## WORK TASK
In the records that follow, find the line containing "Open the Oggetti menu in Object Manager" and the line containing "Task: Select the 布局之美 tab", then transcribe both and every line between them exactly, omitting pictures.

═════ EXERCISE INPUT ═════

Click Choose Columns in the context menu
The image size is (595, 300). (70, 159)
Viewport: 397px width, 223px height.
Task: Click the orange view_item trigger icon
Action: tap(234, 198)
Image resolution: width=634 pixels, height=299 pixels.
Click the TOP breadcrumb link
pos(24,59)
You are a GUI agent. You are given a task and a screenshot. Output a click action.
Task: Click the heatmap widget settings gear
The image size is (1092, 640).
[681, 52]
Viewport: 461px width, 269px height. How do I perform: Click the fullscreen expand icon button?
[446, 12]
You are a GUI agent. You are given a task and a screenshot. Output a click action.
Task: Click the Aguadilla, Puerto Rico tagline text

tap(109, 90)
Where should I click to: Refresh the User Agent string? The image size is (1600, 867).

═════
═════ EXERCISE INPUT ═════

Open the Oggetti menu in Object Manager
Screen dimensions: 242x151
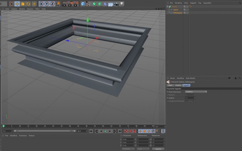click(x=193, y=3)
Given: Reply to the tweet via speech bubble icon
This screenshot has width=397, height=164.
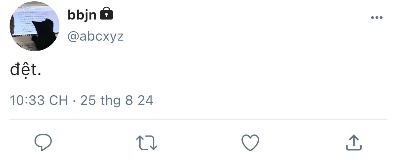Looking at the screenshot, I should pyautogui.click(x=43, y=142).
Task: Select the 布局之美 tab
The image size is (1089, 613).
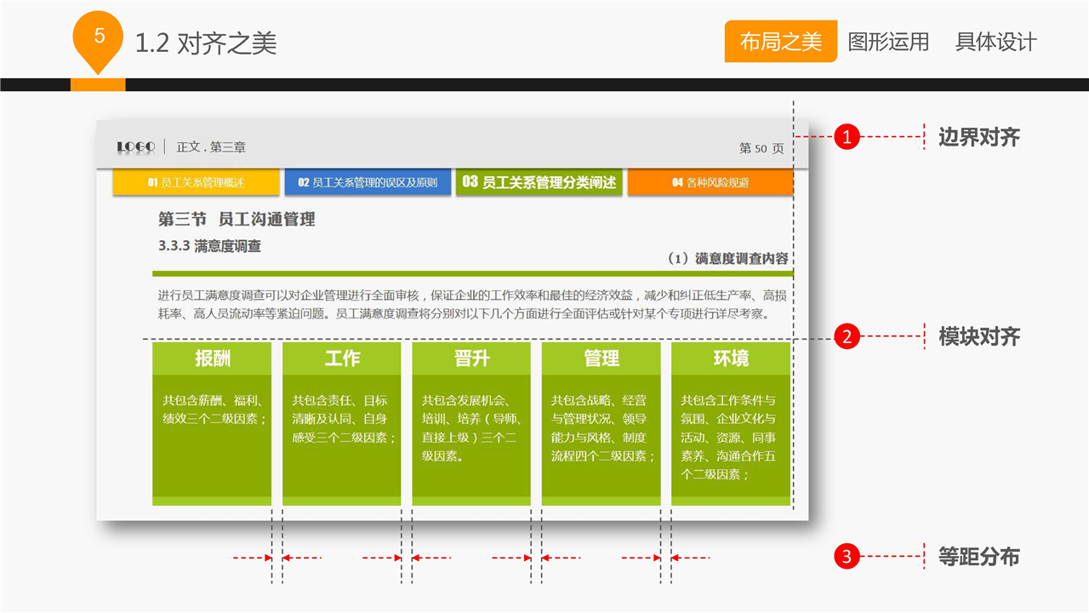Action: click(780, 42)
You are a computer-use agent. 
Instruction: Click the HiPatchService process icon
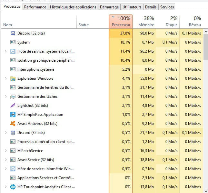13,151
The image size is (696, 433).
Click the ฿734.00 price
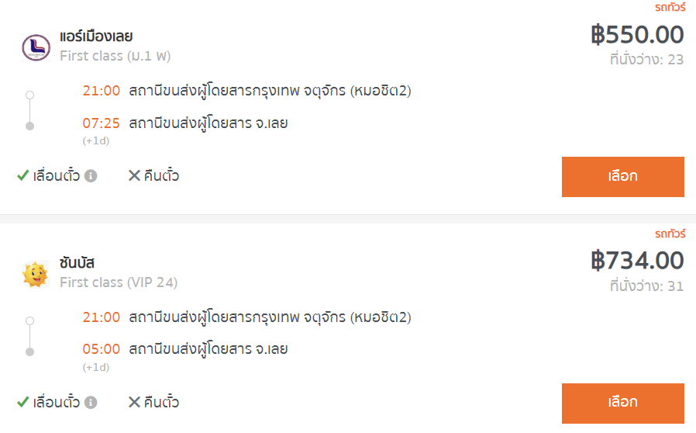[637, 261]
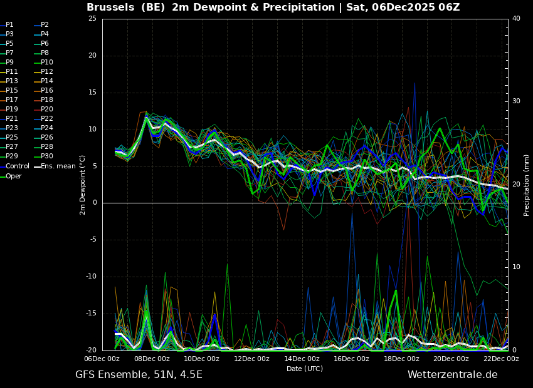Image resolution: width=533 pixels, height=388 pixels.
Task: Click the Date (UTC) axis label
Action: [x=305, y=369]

═════
═════ EXERCISE INPUT ═════

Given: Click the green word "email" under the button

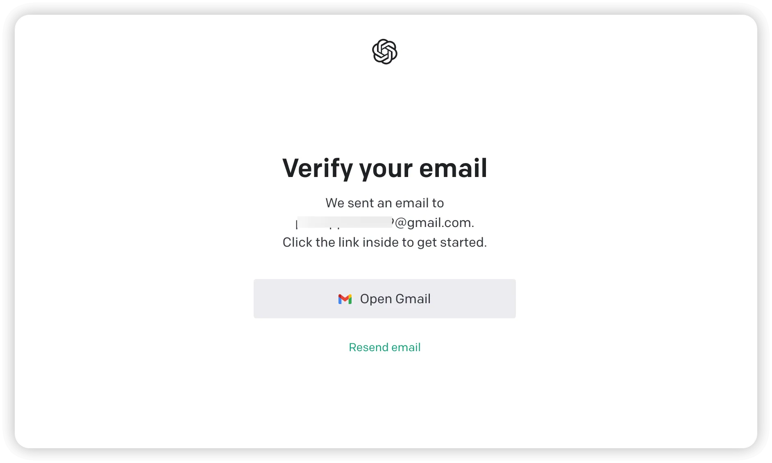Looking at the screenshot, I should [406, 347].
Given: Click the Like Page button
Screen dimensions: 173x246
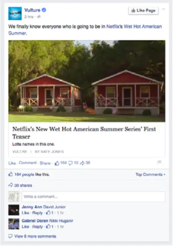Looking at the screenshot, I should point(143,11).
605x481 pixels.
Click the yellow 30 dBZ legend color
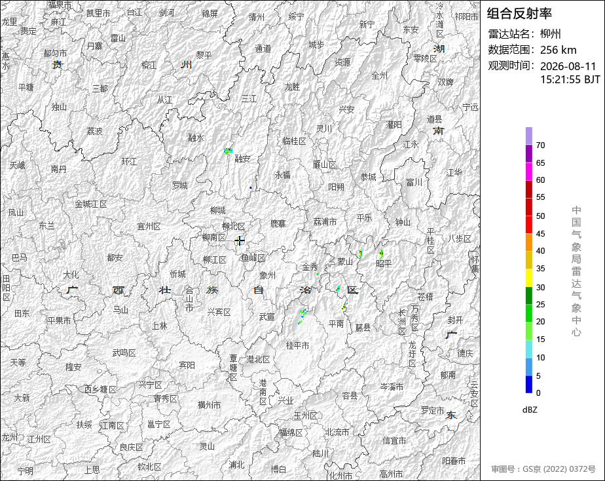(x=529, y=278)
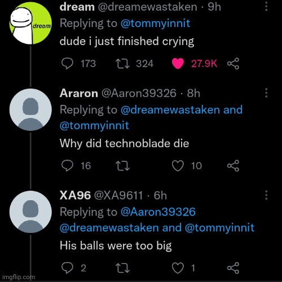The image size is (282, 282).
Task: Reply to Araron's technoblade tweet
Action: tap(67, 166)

═════

## EXPECTED ANSWER
Open the Oggetti menu in Object Manager
Screen dimensions: 242x151
click(x=193, y=3)
Given: Reply to the tweet via speech bubble icon
This screenshot has width=397, height=164.
Looking at the screenshot, I should pyautogui.click(x=43, y=142).
Task: Select the 布局之美 tab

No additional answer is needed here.